(Stored data)
━━━━━━━━━━

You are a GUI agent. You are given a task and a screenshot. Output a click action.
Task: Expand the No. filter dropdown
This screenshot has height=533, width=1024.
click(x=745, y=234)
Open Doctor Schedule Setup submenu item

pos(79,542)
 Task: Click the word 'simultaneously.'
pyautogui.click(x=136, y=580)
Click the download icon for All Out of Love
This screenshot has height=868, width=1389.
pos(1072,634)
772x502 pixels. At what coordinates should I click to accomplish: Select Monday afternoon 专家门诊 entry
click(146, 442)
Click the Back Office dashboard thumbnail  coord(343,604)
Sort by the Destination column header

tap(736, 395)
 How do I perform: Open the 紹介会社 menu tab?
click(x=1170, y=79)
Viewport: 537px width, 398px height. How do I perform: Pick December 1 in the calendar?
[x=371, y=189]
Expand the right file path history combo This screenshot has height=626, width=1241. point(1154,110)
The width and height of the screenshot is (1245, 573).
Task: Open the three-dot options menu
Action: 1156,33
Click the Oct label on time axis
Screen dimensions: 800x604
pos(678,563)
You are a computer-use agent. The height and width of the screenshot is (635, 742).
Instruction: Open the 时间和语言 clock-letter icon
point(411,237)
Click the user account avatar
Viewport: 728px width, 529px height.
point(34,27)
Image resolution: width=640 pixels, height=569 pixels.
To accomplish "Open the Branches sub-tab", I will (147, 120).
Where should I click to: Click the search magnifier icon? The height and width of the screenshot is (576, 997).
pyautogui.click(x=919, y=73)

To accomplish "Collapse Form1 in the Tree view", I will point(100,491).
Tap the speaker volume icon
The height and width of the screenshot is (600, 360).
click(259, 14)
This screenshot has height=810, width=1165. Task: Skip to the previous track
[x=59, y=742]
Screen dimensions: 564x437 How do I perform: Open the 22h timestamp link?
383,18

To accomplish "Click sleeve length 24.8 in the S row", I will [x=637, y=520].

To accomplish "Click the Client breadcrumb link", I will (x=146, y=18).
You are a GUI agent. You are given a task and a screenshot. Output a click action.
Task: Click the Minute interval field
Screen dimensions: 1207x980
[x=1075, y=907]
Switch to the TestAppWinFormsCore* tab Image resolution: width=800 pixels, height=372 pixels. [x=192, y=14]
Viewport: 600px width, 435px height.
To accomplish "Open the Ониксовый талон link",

━━━━━━━━━━

**Activity**:
Having read the entries, repeat them all exactly.

**Solution**:
You are a GUI agent. You are given a task and a screenshot. Output a click action.
Task: Expand the No. filter dropdown
This screenshot has height=533, width=1024.
click(x=745, y=234)
Open Doctor Schedule Setup submenu item

pos(79,542)
 Task: Click the word 'simultaneously.'
pyautogui.click(x=136, y=580)
Click the download icon for All Out of Love
This screenshot has height=868, width=1389.
pos(1072,634)
772x502 pixels. At what coordinates should I click to accomplish: Select Monday afternoon 专家门诊 entry
click(146, 442)
Click the Back Office dashboard thumbnail  coord(343,604)
Sort by the Destination column header

tap(736, 395)
 How do I perform: Open the 紹介会社 menu tab?
click(x=1170, y=79)
Viewport: 537px width, 398px height. How do I perform: Pick December 1 in the calendar?
[x=371, y=189]
Expand the right file path history combo This screenshot has height=626, width=1241. point(1154,110)
The width and height of the screenshot is (1245, 573).
Task: Open the three-dot options menu
Action: 1156,33
Click the Oct label on time axis
Screen dimensions: 800x604
pos(678,563)
You are a computer-use agent. The height and width of the screenshot is (635, 742).
Instruction: Open the 时间和语言 clock-letter icon
point(411,237)
Click the user account avatar
Viewport: 728px width, 529px height.
point(34,27)
Image resolution: width=640 pixels, height=569 pixels.
To accomplish "Open the Branches sub-tab", I will (147, 120).
Where should I click to: Click the search magnifier icon? The height and width of the screenshot is (576, 997).
pyautogui.click(x=919, y=73)

To accomplish "Collapse Form1 in the Tree view", I will point(100,491).
Tap the speaker volume icon
The height and width of the screenshot is (600, 360).
click(259, 14)
This screenshot has height=810, width=1165. Task: Skip to the previous track
[x=59, y=742]
Screen dimensions: 564x437 How do I perform: Open the 22h timestamp link?
383,18

To accomplish "Click sleeve length 24.8 in the S row", I will [x=637, y=520].

To accomplish "Click the Client breadcrumb link", I will (x=146, y=18).
You are a GUI agent. You are given a task and a screenshot. Output a click action.
Task: Click the Minute interval field
Screen dimensions: 1207x980
[x=1075, y=907]
Switch to the TestAppWinFormsCore* tab Image resolution: width=800 pixels, height=372 pixels. [x=192, y=14]
Viewport: 600px width, 435px height.
To accomplish "Open the Ониксовый талон link",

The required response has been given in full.